Exercise requirements:
A: In the passage about the Chelsea painter Walter Greaves, translate this sentence into Spanish: "Starting as boat builders the brothers met Whistler who hired them as rowers, later teaching them to paint."
B: Carry the passage about the Chelsea painter Walter Greaves forward from its final sentence.

Selected excerpt:
###

Address: 104 Cheyne Walk, SW10

Dates at address:1846 - 1897


Greaves was the son of Chelsea waterman Charles Greaves. Born and raised on the Thames he lived and worked with his brother Henry. A friend of Whistler he modelled himself on the older painter, even copying his dress. A dandy all his life, he appeared in a battered top hat with his hair blacked with boot polish in his old age.

Starting as boat builders the brothers met Whistler who hired them as rowers, later teaching them to paint. Painting scenes of Chelsea before the Embankment they worked together until Henry’s death in 1904. They also helped Whistler decorate Frederick Layland’s Peacock Room. Their paintings never sold well, though Walter enjoyed fame in 1911 when the Goupil Gallery exhibited his work. Discredited by Whitler’s friends Joseph and Elizabeth Pennel as a thief of Whistler’s work he was bankrupted.

###

Supplied information:
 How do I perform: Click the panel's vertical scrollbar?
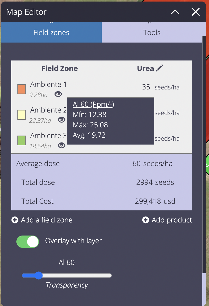[204, 155]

###

Answers for this exercise:
A: Tras empezar como constructores de barcos, los hermanos conocieron a Whistler, quien los contrató como remeros y más tarde les enseñó a pintar.

B:
The friendship with Whistler started well. In Greaves’s words, “he taught us to paint and we taught him the waterman’s jerk”. However, Whistler characteristically discarded the pair on moving to fashionable Tite Street, even refusing to be reconciled when Greaves visited him on his deathbed. With mounting debts Greaves moved to Fulham Road in 1897 and Lillie Road, Fulham in 1919. Rescued from penury in 1921 by artists including Augustus John and William Rothenstein, they restored his reputation and paid for a retirement home in Charterhouse where he died.